La visita del Papa a Colombia

Las noticias de los desastres naturales en la región eclipsaron la visita del Papa Francisco a Colombia. El efecto en la región de la visión norteamericana del mundo hace que el foco estuviera desde hace ocho días en el paso de Irma por el Caribe, en su dirección hacia la Florida. No sé si por suerte o por desgracia.
La visita del Papa tiene objetivos muy locales para Colombia, mensajes que apuntalan un proceso difícil y lleno de obstáculos, el proceso de paz con las guerrillas colombianas.
Miles y miles de personas recibieron al Papa, unidos en la fe, pero desunidos en el cómo esa fe toma forma concreta ante los retos sociales, políticos, morales y económicos del siglo XXI en Colombia. Se estima en casi un millón el número de personas que fueron a recibirlo, en ese número estaban juntos los que en su momento votaron por el sí a la firma de la paz, y también estaban los que, por las razones que fueran, votaron por el no.
El proceso de paz en Colombia no es un proceso sencillo, y tampoco es tan local. ¿Qué pasará con las relaciones económicas que establecieron las guerrillas y el narcotráfico? ¿Desaparecen, cambian, se revelan, se hacen más controlables o menos? ¿Qué pasará con las rutas centroamericanas, caribeñas y mexicanas? ¿El presupuesto que financiaba al ejército colombiano mantendrá sus niveles y cambiará sus objetivos o disminuirá? ¿Qué pasará con la geopolítica en las relaciones Cuba-FARC-Venezuela? ¿Estará el gobierno de Maduro tentado a socavar el proceso de paz para quitar el foco sobre su propia crisis? ¿Qué pasaría en Venezuela si se suma incertidumbre con el proceso de paz colombiano?

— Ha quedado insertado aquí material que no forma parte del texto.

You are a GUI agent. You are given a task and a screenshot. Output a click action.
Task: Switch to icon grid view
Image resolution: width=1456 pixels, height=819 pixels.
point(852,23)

Este viaje del Papa es más que oportuno, planificado. Se pensó bien. El Papa Francisco, no muy dado a los viajes, pensó muy bien éste. Aparte de los objetivos que buscan promover la influencia religiosa del Vaticano están los objetivos políticos, en el mejor sentido. En esta visita pontificia la razón está más que clara. El Vaticano entiende que el proceso de paz no puede quedarse en la firma, hay que acompañarlo.
Ante la caída de la influencia del ALBA por el debilitamiento del gobierno venezolano y la caída de Dilma en Brasil, además de la falta de objetivos y comprensión del gobierno norteamericano para América Latina, es notorio que vivimos en América Latina una falta de liderazgo. Los espacios que una vez llenó EE. UU., el contrapeso de Fidel Castro y posteriormente de Chávez, al avance de Brasil o los atisbos mexicanos de antaño, todos parecen haberse desvanecido. El apuntalamiento, tanto localmente como internacionalmente para consolidar la complejidad del proceso es necesario; más, es imprescindible. Hay mucho en juego en Colombia y hay mucho en juego en la región.
Sin una maduración de los acuerdos de paz, la violencia no sólo volverá si no que se hará más amorfa, más difícil de manejar y podrían diseminarse efectos de inestabilidad por toda la región caribeña. La paz no es un papel, es un proceso. Hay que saludar y secundar el esfuerzo vaticano por apoyar la paz en Colombia.